WASHINGTON (AP) — The FBI on Tuesday corrected the sworn testimony of Director James Comey, who last week told Congress that a top aide to Hillary Clinton had sent "hundreds and thousands" of emails to her husband's laptop, including some with classified information.
In fact, the FBI said in a two-page letter to the Senate Judiciary Committee, only "a small number" of the thousands of emails found on the laptop had been forwarded there while most had simply been backed up from electronic devices. Most of the email chains on the laptop containing classified information were not the result of forwarding, the FBI said.
The apparent misstatements came during an hours-long hearing in which Comey was criticized for public comments during the election season, including his assertion during a July news conference at FBI headquarters that Clinton and her aides had been "extremely careless" in their handling of classified information.
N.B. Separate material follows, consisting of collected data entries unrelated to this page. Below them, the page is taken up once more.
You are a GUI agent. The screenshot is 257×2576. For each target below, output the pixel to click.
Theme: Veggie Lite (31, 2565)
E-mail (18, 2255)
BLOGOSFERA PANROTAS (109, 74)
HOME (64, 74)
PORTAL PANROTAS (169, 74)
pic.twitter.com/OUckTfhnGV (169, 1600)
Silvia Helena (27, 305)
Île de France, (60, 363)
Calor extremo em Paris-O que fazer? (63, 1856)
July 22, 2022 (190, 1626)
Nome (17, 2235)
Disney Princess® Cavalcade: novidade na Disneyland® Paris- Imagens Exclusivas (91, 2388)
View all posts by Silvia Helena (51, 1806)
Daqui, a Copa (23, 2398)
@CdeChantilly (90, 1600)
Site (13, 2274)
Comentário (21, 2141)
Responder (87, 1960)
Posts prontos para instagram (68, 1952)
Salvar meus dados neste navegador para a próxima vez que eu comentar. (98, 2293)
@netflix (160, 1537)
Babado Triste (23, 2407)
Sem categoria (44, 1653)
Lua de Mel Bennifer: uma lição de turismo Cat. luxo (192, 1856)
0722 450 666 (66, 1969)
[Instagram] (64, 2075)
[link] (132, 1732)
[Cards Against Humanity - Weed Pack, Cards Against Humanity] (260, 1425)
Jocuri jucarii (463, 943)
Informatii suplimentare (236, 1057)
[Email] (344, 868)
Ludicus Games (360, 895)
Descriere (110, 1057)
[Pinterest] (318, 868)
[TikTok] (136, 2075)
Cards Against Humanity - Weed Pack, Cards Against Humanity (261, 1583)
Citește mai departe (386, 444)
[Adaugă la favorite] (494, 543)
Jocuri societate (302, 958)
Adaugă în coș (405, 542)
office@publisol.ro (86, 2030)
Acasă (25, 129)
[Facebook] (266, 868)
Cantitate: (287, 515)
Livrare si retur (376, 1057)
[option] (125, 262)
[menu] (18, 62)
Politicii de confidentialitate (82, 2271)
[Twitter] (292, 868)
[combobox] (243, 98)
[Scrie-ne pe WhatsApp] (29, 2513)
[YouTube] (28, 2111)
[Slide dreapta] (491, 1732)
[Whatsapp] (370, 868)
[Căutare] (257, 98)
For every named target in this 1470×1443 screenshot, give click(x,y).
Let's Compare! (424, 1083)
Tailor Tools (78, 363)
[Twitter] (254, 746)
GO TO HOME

He spoke at length at that hearing about Huma Abedin, a top Clinton aide, as he defended his decision to alert Congress 11 days before the election about the discovery of thousands of emails on a laptop belonging to former Rep. Anthony Weiner. The congressman, whose laptop was searched by the FBI as part of a sexting investigation, and Abedin separated last year.
Comey said he felt compelled to tell Congress that agents would need to take the time to review those emails, especially since he had already testified that the FBI had closed its investigation.
He said Abedin had a "regular practice" of forwarding emails to the laptop to be printed out for Clinton, saying at one point that "hundreds and thousands" had been forwarded, including some containing classified information.
"My understanding is that his role would be to print them out as a matter of convenience," Comey said.
But in a letter Tuesday, the FBI said most of the emails found on the laptop "occurred as a result of a backup of personal electronic devices." Ten email chains on the laptop were as a result of "backup activity," according to the FBI's letter, and an additional two had been forwarded.
The letter does not say how the misstatements occurred.
Comey said the FBI had concluded that neither Weiner nor Abedin had committed a crime in their handling of email.
With respect to Abedin, he said, "we didn't have any indication that she had a sense that what she was doing was in violation of the law. Couldn't prove any sort of criminal intent."